Give the entries, starting at the line that contains "You are a computer-use" and ending at the last line of the entries, as a Markdown table with the columns No. and Line, one row per nonblank line. Leave the pictures out of the answer.

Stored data
——

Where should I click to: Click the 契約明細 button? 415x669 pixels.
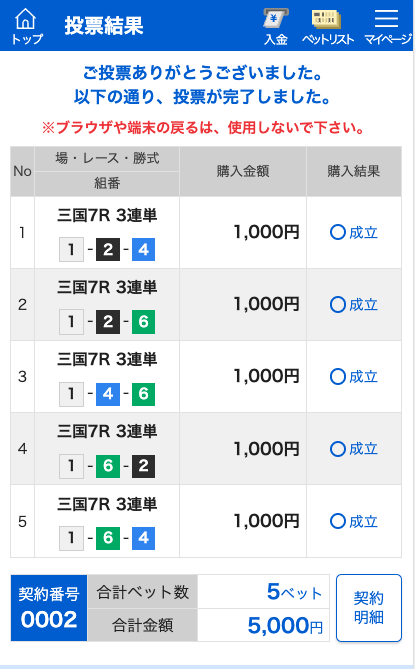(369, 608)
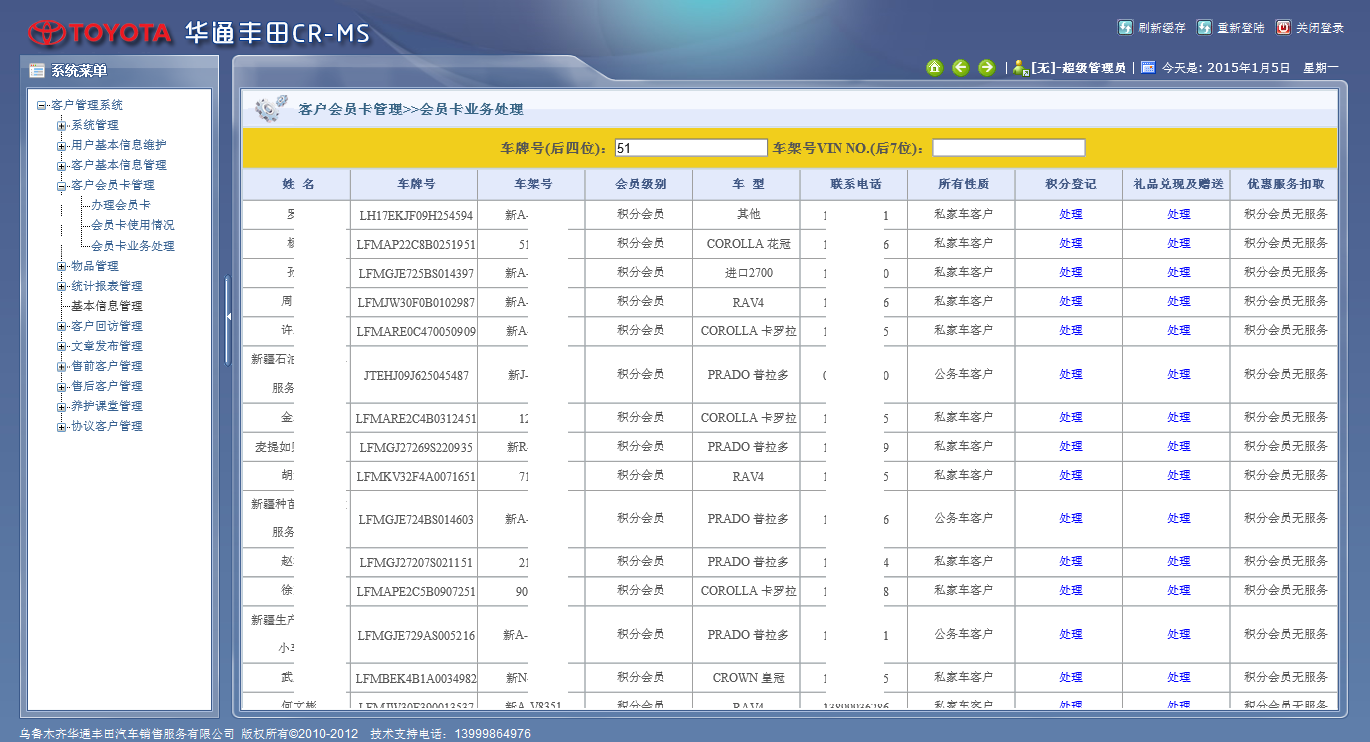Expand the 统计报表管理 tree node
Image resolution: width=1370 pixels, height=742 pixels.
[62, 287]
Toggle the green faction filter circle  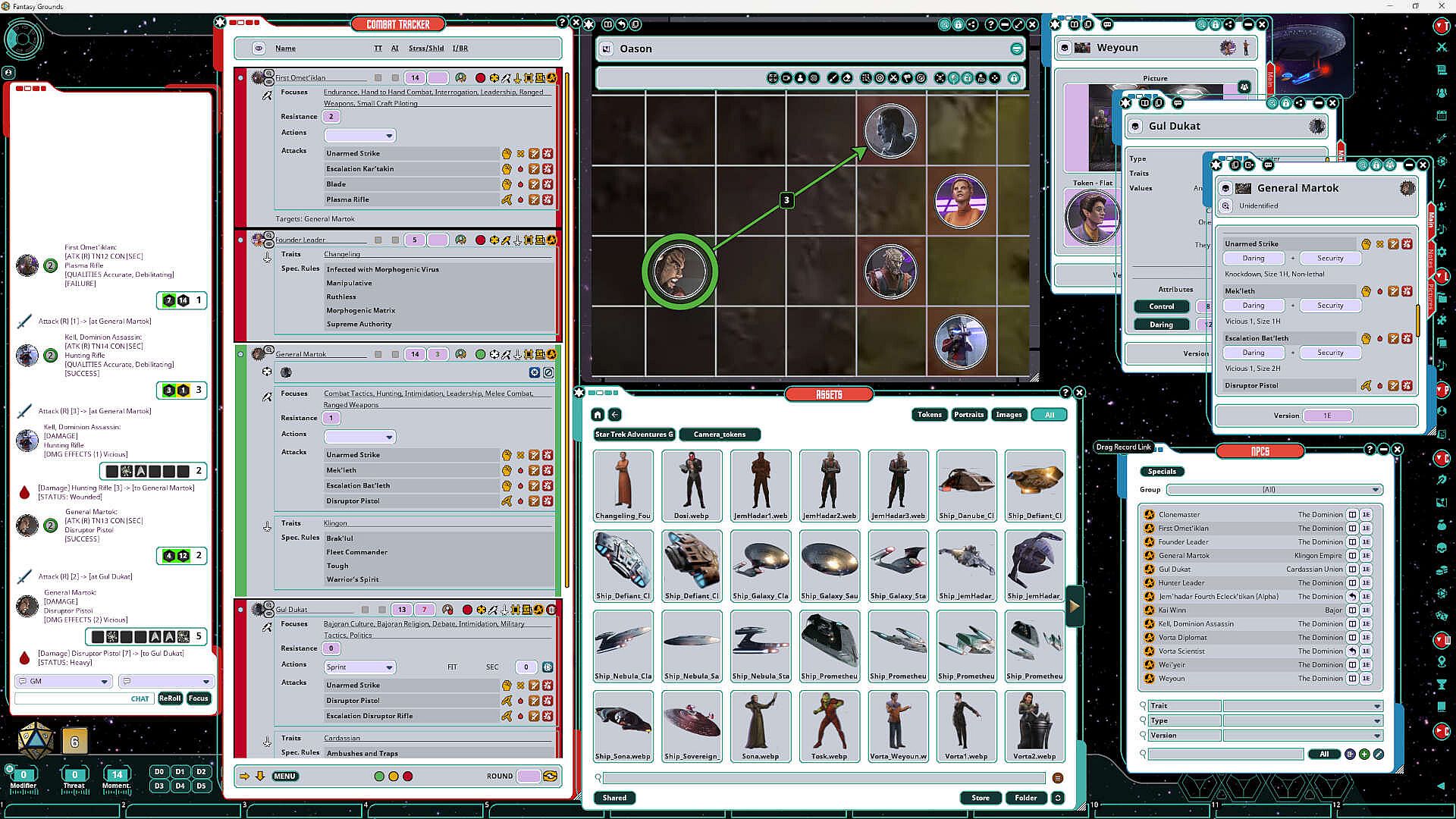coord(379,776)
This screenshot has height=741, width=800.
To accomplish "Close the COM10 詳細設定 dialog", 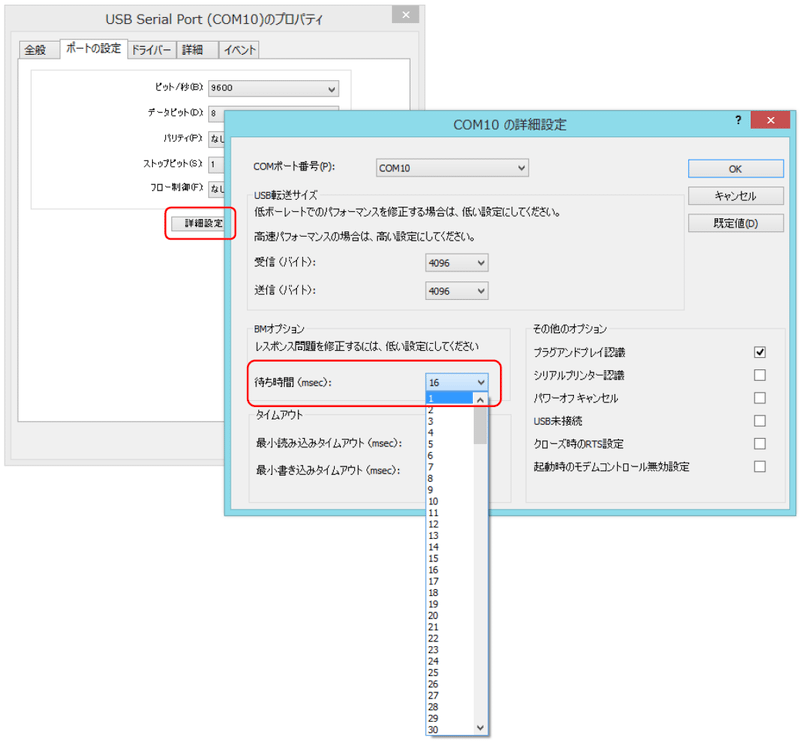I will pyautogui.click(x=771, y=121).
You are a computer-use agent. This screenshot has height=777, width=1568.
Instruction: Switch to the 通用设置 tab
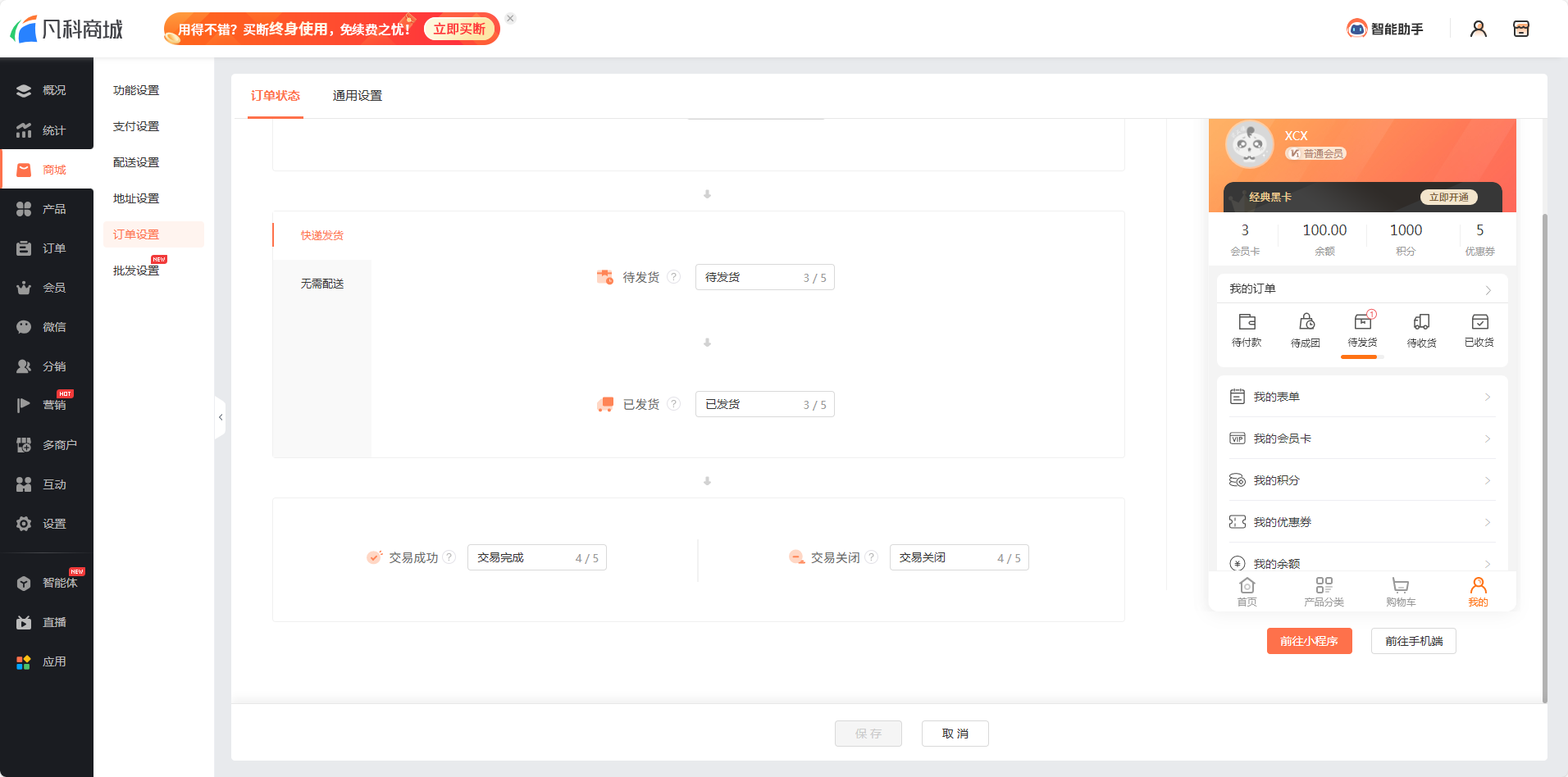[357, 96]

——

* **THE RESULT**:
| No. | Line |
|---|---|
| 1 | You are a computer-use agent. This screenshot has height=777, width=1568. |
| 2 | Instruction: Switch to the 通用设置 tab |
| 3 | [357, 96] |